Document excerpt |
┏━━
The next eighty miles to the north through Ogden and Brigham City gave them good roads and towns spaced at convenient intervals where they could resupply and where their souvenirs sold fairly well. In order to avoid the difficulties they faced earlier in the Green Desert they vowed to be more economical in their expenditures, but this almost led to another type of disaster. At the end of the first day of travel out of Salt Lake City they obtained permission from a farmer to spend the night in the hayloft of his barn. In the morning they awoke and, while cleaning and oiling their bikes, Darling noticed a great cloud of smoke about a half mile away, with tongues of flame shooting upward through it. They ran as fast as they could and found a barn engulfed in flame. There was a very frightened horse confined in a fenced-in area adjacent to the barn, which they were able to release, but by now other neighbors were beginning to arrive and the boys, clothing covered in the hay they had slept in, were looking a lot like the prime suspects rather than rescuers. Fortunately they convinced the crowd to go and ask the farmer whose barn they had slept in to vouch for them, which he did. Had he been unable to do so they might have ended their trip in very serious trouble right there.
┗━━
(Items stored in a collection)
┏━━
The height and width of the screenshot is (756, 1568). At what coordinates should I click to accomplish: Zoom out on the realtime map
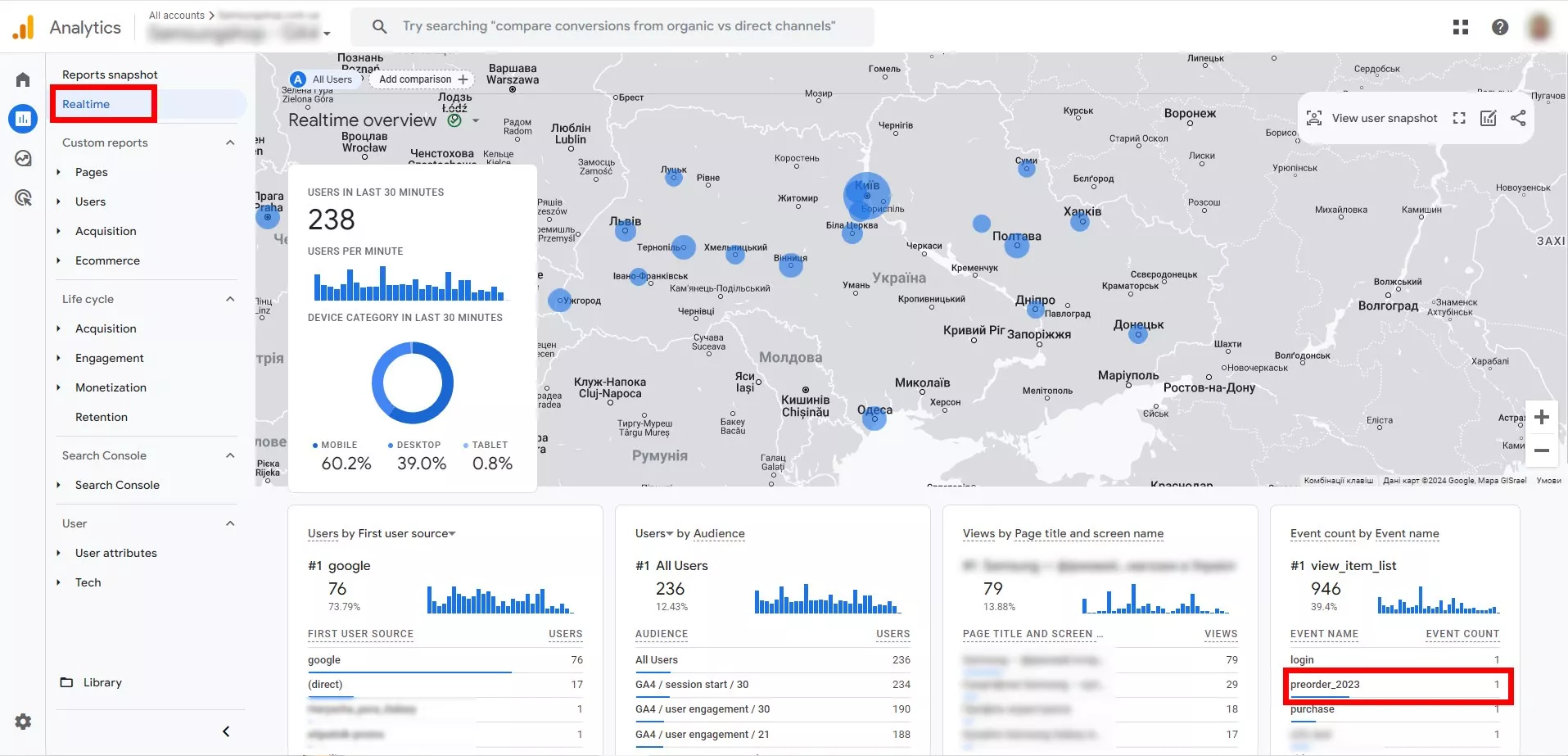pos(1542,450)
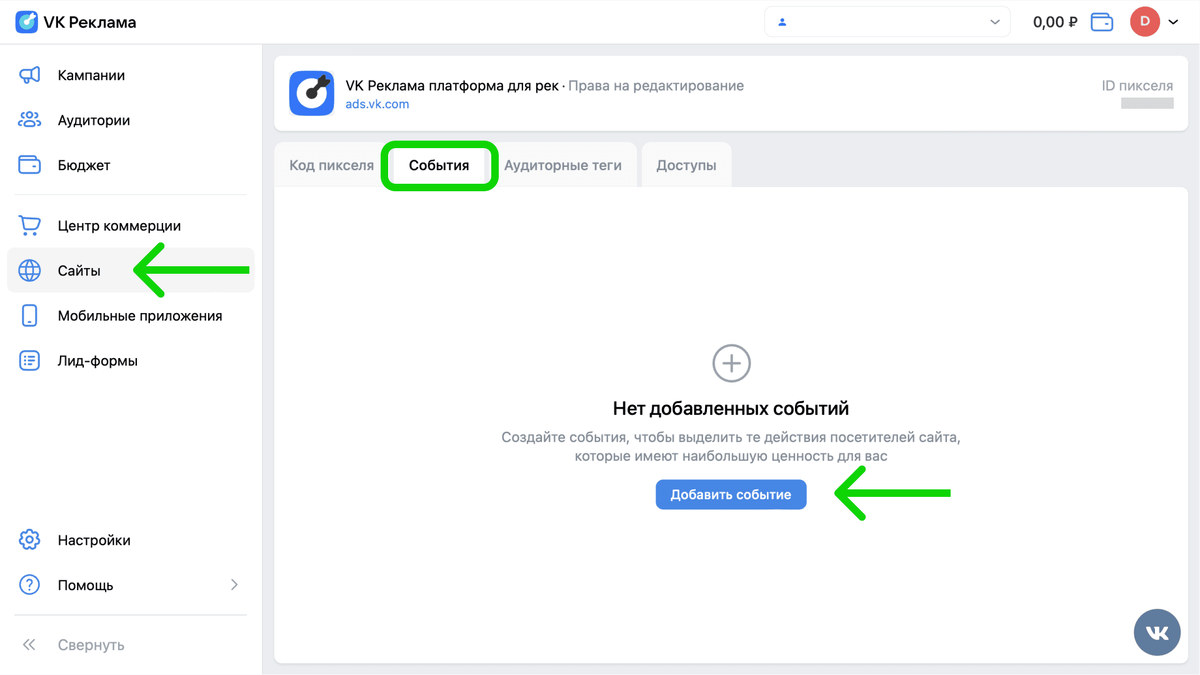Open Мобильные приложения
The width and height of the screenshot is (1200, 675).
coord(140,315)
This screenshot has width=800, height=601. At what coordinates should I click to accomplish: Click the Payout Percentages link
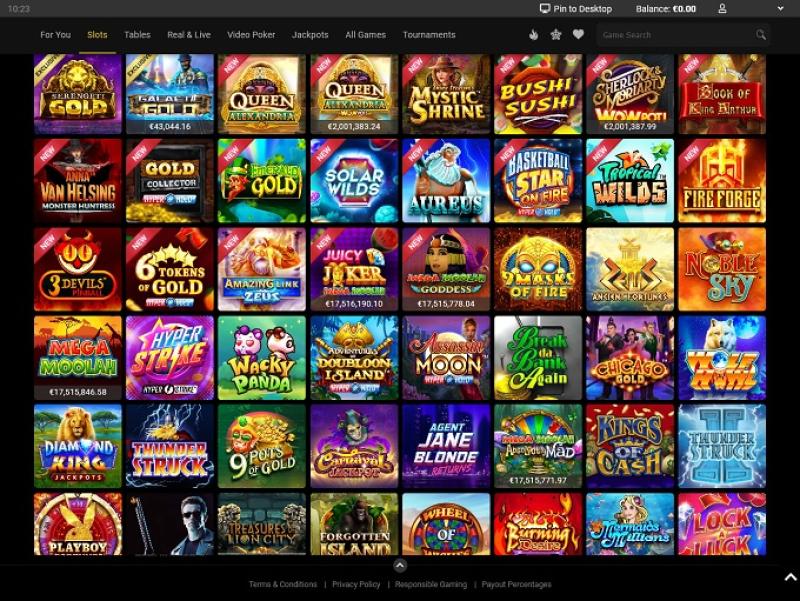click(x=516, y=584)
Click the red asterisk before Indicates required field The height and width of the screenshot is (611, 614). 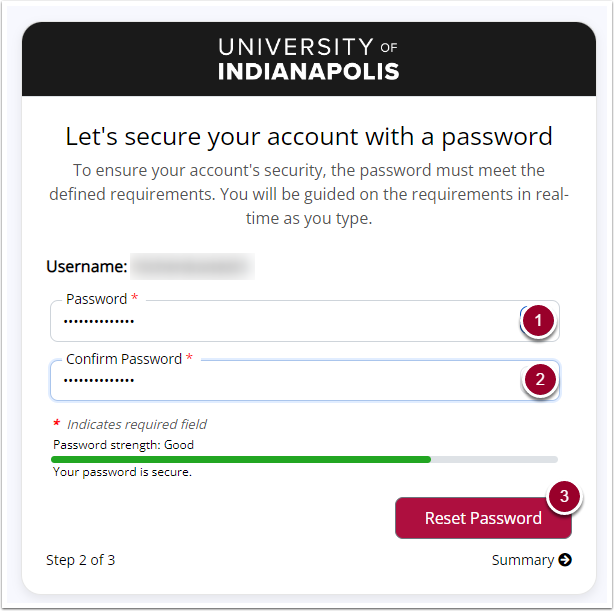(57, 423)
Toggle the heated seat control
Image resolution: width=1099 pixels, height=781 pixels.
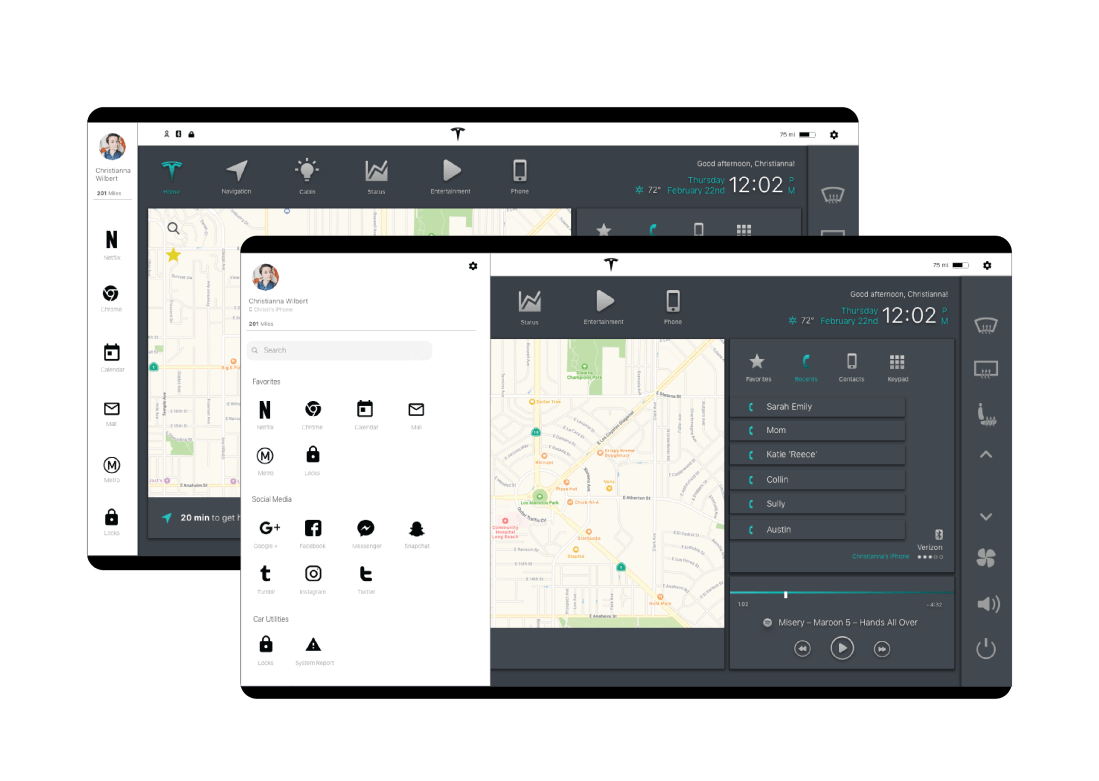point(986,411)
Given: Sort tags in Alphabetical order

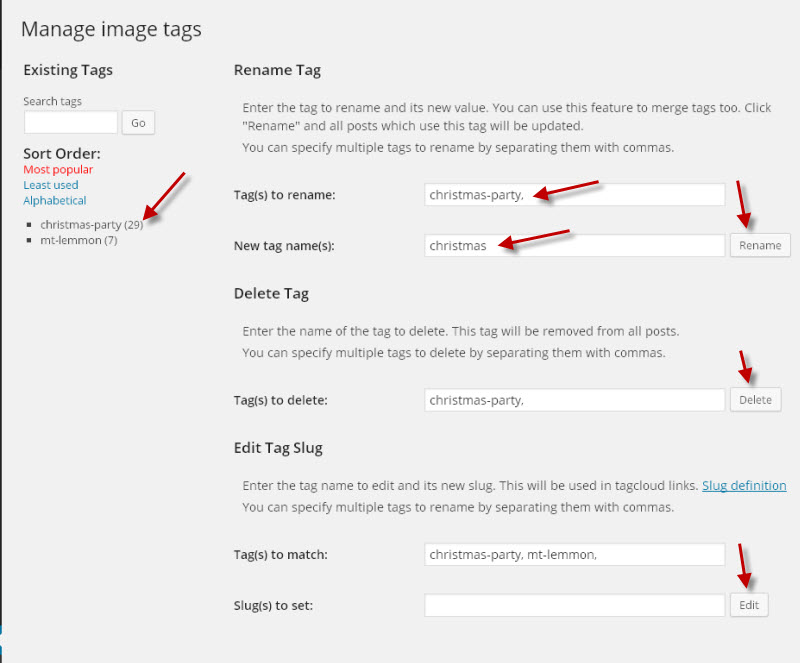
┗━━
Task requirements |
**A)** In the excerpt about the barn fire, why did the arriving neighbors take the boys for suspects rather than rescuers?
**B)** Write the next part of the bicycle journey north from Salt Lake City, picking up after the final sentence of the excerpt.

Answers for this exercise |
**A)** The boys had spent the night in a farmer's hayloft, so their clothing was covered in hay. That made them look like the prime suspects rather than rescuers.

**B)**
Shortly after passing through Collinston they spent an interesting evening of hike-a-bike along the track through Bear Creek Canyon. To begin with, it’s a spooky place at night; add to that a precipice on one side and a vertical wall on the other and it gets worse. Now inch your way over a couple of high trestles and through a couple of tunnels, all in the dark, and you can imagine the nervous state these guys were in by the time they arrived in Cache Junction, population one telegraph operator. After a fitful night’s sleep, fitful because every trainman who stopped in to get messages from the operator felt the need to shine his lantern in their faces, they continued on towards the Idaho border.
They arrived in Pocatello, population 6,000 (today’s population is 54,000) at 10:30 on the evening of August 19, tired and with bikes in dire need of wrenching. After filling up in a local Chinese restaurant, they chatted a bit with the depot policeman, who offered to let them sleep in an unused passenger car in the yard. They were not too impressed with Pocatello: “a typical western town, in which gambling is looked upon as a profession”, but they did manage to find a repair shop where the owner was so impressed with their adventure that he completely overhauled their bikes and refused any payment.
They now travelled through the Fort Hall Indian Reservation, which they found to be a desolate desert wasteland, to the city of Idaho Falls, population 3,000. Today this area is heavily irrigated and the greater metropolitan area of Idaho Falls has a population of over 130,000; such are the changes a hundred years can make.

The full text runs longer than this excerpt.